Si la politique extérieure des Turcs était insaisissable comme un feu follet, leur politique intérieure raciste fut poursuivie avec une parfaite logique et une détermination farouche. Ils voulaient créer un état national uniquement turc, un état qui refuse impitoyablement toute concession aux minorités. À Istanbul, on s’était plus ou moins rendu à l’évidence que les Arabes ne seraient plus maîtrisables à la longue. Mais en Turquie même, il fallait enfin en finir avec la fraction chrétienne de la population afin qu’aucun corps étranger ne puisse freiner les expéditions conquérantes. Depuis 1914, on combattait avec une ferveur accrue tout ce qui n’était pas turc. Tous les étrangers et même les résidents allemands furent frappés arbitrairement d’impôts insupportables. À Constantinople, la ville aux nombreuses langues, toutes les enseignes européennes et aussi les enseignes allemandes devaient disparaître. Les presses arméniennes et grecques furent presque écrasées sous le nombre d’interdictions et d’amendes. C’étaient les signes précurseurs des terribles mesures de « nettoyage » qu’on allait bientôt appliquer dans le pays. Le premier coup frappa les Arméniens. On espérait en finir le plus facilement puisqu’ils étaient sans défense. Après, on s’attaquerait aux Grecs et aux Juifs. Et très probablement les Allemands auraient été chassés du pays en dernier lieu si les Empires centraux et la Turquie avaient gagné la guerre.
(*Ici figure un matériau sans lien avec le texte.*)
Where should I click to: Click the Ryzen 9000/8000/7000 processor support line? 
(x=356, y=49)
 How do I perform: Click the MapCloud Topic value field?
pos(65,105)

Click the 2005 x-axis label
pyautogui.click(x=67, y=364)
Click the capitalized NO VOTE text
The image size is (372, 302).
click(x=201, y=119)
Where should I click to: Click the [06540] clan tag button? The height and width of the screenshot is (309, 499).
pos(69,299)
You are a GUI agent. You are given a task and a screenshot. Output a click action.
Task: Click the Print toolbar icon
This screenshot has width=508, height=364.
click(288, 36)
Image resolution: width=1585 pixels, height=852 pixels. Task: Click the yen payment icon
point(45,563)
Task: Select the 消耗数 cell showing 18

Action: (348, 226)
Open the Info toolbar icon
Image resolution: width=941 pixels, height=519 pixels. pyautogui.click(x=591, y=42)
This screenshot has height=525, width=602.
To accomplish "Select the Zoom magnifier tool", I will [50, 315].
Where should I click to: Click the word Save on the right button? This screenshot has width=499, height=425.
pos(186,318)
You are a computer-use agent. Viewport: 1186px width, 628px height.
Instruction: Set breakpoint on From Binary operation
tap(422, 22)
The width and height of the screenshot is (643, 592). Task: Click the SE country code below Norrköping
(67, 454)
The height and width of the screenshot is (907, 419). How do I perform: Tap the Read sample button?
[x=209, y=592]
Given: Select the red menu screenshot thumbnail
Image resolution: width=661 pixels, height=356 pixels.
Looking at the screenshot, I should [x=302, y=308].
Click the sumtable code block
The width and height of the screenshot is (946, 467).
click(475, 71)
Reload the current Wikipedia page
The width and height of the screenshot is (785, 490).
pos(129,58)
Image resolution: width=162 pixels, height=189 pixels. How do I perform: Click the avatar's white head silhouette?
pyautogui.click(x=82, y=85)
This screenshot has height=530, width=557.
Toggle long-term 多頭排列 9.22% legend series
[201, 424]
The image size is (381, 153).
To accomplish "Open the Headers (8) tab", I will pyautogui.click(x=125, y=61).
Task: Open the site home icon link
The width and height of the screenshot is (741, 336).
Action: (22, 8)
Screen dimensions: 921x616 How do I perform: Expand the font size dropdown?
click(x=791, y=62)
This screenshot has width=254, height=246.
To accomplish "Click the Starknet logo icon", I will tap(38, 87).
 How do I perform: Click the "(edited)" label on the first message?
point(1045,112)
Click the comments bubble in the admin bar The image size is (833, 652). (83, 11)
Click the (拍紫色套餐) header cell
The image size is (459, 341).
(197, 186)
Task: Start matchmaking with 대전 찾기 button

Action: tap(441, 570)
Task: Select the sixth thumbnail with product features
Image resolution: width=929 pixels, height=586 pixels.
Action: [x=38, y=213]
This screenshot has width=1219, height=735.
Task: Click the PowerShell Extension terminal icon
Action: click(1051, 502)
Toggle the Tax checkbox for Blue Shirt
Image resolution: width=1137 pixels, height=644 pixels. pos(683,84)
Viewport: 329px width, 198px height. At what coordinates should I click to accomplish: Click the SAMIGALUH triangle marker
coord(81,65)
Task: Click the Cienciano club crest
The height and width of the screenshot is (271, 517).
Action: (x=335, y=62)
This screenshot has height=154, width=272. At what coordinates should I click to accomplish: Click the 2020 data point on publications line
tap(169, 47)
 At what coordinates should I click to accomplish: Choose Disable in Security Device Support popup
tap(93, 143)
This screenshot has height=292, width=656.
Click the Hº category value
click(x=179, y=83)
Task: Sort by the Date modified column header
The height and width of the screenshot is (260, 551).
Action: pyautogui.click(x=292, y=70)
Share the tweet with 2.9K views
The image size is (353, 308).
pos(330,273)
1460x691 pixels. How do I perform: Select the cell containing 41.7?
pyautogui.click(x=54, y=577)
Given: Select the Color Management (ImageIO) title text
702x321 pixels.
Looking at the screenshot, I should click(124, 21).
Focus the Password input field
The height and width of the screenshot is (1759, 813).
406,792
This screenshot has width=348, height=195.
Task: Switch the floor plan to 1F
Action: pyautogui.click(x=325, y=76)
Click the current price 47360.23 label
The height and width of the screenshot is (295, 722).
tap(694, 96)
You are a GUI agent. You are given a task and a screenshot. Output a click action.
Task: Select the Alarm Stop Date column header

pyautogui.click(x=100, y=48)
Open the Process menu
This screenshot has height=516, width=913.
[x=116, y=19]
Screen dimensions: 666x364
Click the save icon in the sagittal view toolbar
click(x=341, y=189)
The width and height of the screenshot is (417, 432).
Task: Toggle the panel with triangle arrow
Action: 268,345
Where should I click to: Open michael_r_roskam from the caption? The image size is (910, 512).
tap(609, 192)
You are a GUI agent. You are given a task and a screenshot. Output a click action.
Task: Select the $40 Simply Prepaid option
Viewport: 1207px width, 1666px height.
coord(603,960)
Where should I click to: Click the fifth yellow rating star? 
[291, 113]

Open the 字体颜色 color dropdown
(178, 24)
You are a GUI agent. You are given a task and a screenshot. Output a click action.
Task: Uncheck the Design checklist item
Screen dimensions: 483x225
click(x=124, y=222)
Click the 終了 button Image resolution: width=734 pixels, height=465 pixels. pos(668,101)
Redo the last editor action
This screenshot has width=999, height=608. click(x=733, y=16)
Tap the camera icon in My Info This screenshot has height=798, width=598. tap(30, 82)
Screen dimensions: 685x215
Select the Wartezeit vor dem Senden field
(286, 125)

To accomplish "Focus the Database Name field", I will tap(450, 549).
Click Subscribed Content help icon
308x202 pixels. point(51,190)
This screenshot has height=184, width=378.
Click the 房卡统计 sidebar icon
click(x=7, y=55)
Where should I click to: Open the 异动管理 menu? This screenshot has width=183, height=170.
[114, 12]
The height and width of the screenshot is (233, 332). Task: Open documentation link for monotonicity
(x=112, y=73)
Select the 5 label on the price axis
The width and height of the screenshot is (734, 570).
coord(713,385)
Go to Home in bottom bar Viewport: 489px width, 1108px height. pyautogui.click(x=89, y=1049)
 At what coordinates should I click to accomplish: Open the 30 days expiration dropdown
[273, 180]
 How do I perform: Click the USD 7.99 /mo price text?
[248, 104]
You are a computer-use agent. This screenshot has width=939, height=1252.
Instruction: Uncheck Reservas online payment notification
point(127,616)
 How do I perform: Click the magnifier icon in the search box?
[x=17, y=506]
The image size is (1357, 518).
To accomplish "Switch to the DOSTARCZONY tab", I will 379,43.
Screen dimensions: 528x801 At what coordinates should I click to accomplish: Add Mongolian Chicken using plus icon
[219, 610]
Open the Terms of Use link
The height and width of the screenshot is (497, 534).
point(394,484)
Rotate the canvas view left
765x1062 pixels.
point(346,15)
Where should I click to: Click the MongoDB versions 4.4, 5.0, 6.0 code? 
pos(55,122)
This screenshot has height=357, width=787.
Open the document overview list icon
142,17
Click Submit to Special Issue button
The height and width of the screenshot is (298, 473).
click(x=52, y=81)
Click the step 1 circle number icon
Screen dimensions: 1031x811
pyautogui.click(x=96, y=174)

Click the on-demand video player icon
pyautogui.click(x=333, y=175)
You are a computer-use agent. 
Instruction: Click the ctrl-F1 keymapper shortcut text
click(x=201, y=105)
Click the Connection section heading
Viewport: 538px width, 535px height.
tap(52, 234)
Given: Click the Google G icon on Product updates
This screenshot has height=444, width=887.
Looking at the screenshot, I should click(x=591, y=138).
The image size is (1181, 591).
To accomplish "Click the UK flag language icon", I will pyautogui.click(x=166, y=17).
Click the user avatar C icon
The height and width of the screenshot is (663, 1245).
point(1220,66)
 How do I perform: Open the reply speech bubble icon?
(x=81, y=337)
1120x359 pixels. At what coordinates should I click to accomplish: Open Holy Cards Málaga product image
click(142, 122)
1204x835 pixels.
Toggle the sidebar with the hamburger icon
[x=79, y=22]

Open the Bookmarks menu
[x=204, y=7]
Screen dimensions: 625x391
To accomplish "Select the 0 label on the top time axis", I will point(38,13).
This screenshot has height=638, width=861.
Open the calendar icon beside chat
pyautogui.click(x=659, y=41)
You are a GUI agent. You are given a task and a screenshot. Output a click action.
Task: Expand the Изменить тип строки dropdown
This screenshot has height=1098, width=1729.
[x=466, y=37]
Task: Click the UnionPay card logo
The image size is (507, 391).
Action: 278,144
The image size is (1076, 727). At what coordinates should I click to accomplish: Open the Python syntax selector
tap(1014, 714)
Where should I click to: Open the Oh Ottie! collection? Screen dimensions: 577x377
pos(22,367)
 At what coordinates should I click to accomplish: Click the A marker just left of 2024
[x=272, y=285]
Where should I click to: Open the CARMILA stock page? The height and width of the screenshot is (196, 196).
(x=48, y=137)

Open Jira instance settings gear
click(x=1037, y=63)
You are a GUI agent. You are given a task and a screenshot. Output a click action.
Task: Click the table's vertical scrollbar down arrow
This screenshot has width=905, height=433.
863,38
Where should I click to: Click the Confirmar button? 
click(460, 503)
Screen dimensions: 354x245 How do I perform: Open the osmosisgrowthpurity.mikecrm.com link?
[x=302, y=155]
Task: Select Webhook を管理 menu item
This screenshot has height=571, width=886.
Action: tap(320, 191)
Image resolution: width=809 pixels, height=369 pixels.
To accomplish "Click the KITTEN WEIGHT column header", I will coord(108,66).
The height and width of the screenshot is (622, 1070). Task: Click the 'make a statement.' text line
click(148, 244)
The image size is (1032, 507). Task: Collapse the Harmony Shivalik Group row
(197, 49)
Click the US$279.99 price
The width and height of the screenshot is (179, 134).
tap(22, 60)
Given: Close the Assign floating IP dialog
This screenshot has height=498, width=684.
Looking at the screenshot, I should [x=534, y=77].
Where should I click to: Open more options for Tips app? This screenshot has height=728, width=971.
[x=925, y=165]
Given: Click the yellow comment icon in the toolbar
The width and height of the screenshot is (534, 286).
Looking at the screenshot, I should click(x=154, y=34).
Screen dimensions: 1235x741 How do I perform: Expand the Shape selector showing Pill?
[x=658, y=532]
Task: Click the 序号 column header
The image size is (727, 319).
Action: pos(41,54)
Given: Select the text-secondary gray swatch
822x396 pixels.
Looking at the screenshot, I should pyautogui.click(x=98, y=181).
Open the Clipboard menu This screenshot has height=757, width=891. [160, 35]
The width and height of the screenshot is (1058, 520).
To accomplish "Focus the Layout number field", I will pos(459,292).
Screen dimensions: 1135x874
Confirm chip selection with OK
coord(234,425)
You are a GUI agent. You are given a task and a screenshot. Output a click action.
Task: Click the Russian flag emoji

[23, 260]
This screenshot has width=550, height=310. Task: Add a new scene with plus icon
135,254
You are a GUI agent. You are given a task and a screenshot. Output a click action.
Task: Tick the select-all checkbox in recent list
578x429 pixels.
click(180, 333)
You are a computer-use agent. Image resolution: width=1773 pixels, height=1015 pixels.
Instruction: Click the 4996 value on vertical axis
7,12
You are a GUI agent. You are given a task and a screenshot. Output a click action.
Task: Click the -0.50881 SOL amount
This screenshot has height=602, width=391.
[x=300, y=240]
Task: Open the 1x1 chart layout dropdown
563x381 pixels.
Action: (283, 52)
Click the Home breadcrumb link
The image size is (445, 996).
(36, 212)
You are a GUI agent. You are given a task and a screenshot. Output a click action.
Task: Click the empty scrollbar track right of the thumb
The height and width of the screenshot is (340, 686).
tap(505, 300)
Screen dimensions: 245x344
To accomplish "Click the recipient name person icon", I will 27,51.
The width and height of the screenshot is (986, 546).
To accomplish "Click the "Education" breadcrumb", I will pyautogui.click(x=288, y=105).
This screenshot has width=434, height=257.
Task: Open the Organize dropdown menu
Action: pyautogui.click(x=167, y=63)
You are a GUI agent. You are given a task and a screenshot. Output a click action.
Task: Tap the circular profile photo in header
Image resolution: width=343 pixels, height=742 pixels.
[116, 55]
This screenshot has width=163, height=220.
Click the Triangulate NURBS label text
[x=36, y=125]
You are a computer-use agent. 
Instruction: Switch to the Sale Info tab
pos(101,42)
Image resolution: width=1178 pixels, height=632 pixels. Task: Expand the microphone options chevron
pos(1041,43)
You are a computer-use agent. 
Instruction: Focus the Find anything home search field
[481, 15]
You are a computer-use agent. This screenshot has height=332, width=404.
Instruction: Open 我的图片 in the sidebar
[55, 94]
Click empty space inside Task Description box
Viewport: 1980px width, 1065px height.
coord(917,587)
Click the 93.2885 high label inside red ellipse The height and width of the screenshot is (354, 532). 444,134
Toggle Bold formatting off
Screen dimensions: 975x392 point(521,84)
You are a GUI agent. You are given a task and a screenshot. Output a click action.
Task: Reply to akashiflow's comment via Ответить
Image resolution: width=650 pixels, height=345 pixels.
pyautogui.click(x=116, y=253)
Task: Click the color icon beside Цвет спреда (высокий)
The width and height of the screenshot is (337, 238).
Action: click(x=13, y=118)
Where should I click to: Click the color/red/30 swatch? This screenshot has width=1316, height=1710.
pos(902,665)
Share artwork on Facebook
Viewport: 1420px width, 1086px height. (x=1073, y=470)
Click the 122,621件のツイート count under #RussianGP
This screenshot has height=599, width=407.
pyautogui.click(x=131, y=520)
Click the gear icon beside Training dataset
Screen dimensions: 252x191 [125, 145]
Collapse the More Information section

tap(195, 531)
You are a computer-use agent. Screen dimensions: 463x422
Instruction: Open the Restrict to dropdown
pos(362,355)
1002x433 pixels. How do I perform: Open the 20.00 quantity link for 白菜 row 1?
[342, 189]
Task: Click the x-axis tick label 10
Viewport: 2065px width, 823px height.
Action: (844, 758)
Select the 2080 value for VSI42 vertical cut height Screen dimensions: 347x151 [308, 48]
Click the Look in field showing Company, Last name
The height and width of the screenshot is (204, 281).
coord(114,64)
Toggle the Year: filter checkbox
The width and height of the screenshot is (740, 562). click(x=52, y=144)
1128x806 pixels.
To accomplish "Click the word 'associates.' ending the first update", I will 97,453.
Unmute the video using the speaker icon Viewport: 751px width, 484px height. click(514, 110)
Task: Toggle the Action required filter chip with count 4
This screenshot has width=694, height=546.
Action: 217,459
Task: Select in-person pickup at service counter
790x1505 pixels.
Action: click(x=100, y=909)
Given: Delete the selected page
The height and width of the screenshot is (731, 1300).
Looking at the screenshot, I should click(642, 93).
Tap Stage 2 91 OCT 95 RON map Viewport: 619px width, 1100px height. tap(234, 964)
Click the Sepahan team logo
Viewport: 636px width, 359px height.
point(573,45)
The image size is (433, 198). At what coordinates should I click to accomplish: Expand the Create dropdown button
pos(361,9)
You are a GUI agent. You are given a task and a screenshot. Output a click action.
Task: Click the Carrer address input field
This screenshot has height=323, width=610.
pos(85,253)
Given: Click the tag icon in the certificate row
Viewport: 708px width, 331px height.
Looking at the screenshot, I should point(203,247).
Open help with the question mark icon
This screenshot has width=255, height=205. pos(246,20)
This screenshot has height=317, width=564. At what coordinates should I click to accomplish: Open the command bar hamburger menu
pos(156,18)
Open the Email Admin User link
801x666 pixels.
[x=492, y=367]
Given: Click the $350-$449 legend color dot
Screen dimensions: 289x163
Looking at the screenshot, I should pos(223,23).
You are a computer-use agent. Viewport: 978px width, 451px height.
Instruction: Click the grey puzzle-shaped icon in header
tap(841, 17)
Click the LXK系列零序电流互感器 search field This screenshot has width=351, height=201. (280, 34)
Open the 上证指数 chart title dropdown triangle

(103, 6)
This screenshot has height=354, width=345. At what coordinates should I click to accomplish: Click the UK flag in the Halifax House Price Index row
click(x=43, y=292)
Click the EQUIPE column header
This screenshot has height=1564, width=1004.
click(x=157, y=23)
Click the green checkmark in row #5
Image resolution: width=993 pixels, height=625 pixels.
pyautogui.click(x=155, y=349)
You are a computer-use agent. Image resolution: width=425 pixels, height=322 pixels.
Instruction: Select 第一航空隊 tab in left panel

Metternich disait : « Nous allons provoquer l’étonnement du monde par notre ingratitude ! » Si la Turquie avait été victorieuse, les messieurs Naumann, Jackh, Rohrbach et le HelfTerich du chemin de fer de Bagdad en auraient vu des choses ! Et si, déjà quelques années seulement après la guerre, les Turcs vaincus ont pu chasser du pays 1 500 000 Grecs, et ce sous les yeux du monde, on peut s’imaginer ce qui se serait produit si Enver et Talaat avaient été vainqueurs ! On pourrait presque regretter que l’histoire du monde soit frustrée d’une si grandiose plaisanterie.

Pendant la guerre, les Turcs trouvaient les Allemands juste assez bons pour leur tenir le rideau derrière lequel ils égorgeaient plus d’un million d’innocents, tant hommes que femmes et enfants.